PA28γ: New Insights on an Ancient Proteasome Activator
PA28 (also known as 11S, REG or PSME) is a family of proteasome regulators whose members are widely present in many of the eukaryotic supergroups. In jawed vertebrates they are represented by three paralogs, PA28α, PA28β, and PA28γ, which assemble as heptameric hetero (PA28αβ) or homo (PA28γ) rings on one or both extremities of the 20S proteasome cylindrical structure. While they share high sequence and structural similarities, the three isoforms significantly differ in terms of their biochemical and biological properties. In fact, PA28α and PA28β seem to have appeared more recently and to have evolved very rapidly to perform new functions that are specifically aimed at optimizing the process of MHC class I antigen presentation. In line with this, PA28αβ favors release of peptide products by proteasomes and is particularly suited to support adaptive immune responses without, however, affecting hydrolysis rates of protein substrates. On the contrary, PA28γ seems to be a slow-evolving gene that is most similar to the common ancestor of the PA28 activators family, and very likely retains its original functions.
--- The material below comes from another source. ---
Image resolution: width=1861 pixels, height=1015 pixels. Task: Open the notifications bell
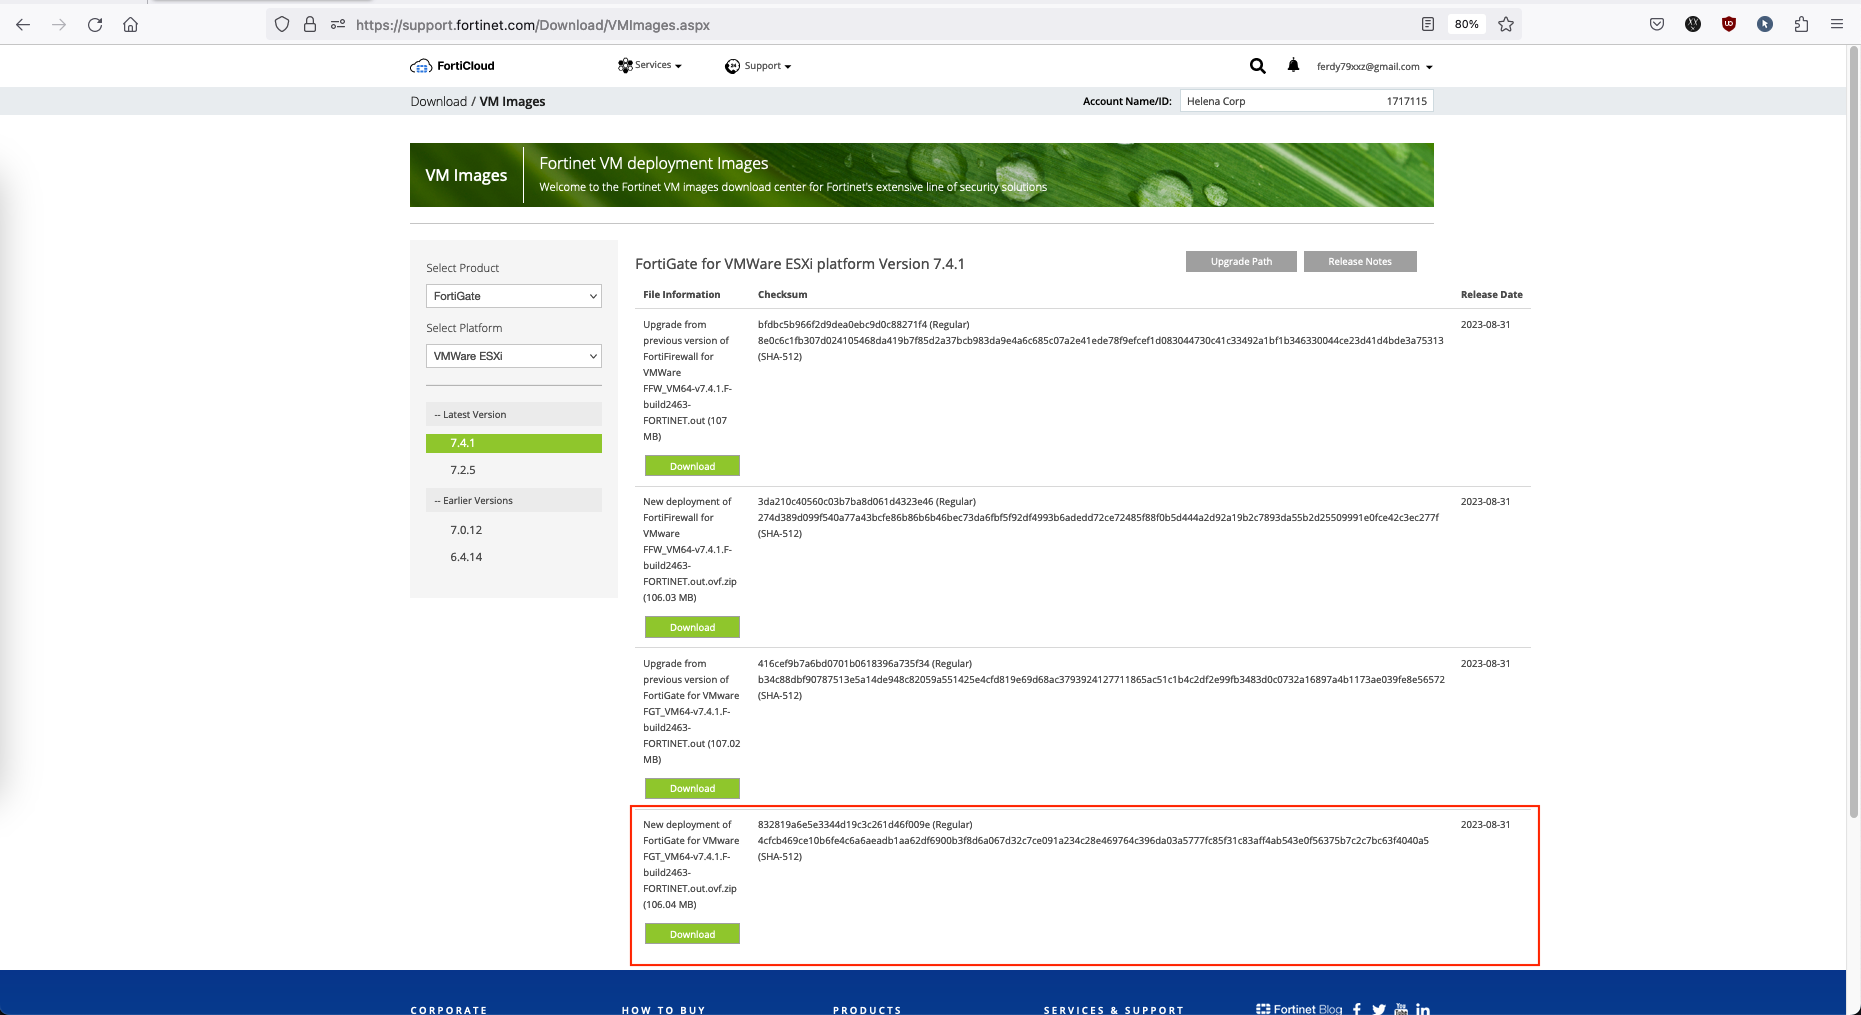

Notably, PA28γ has a prevalent nuclear localization and is involved in the regulation of several essential cellular processes including cell growth and proliferation, apoptosis, chromatin structure and organization, and response to DNA damage. In striking contrast with the activity of PA28αβ, most of these diverse biological functions of PA28γ seem to depend on its ability to markedly enhance degradation rates of regulatory protein by 20S proteasome. The present review will focus on the molecular mechanisms and biochemical properties of PA28γ, which are likely to account for its various and complex biological functions and highlight the common features with the PA28αβ paralog.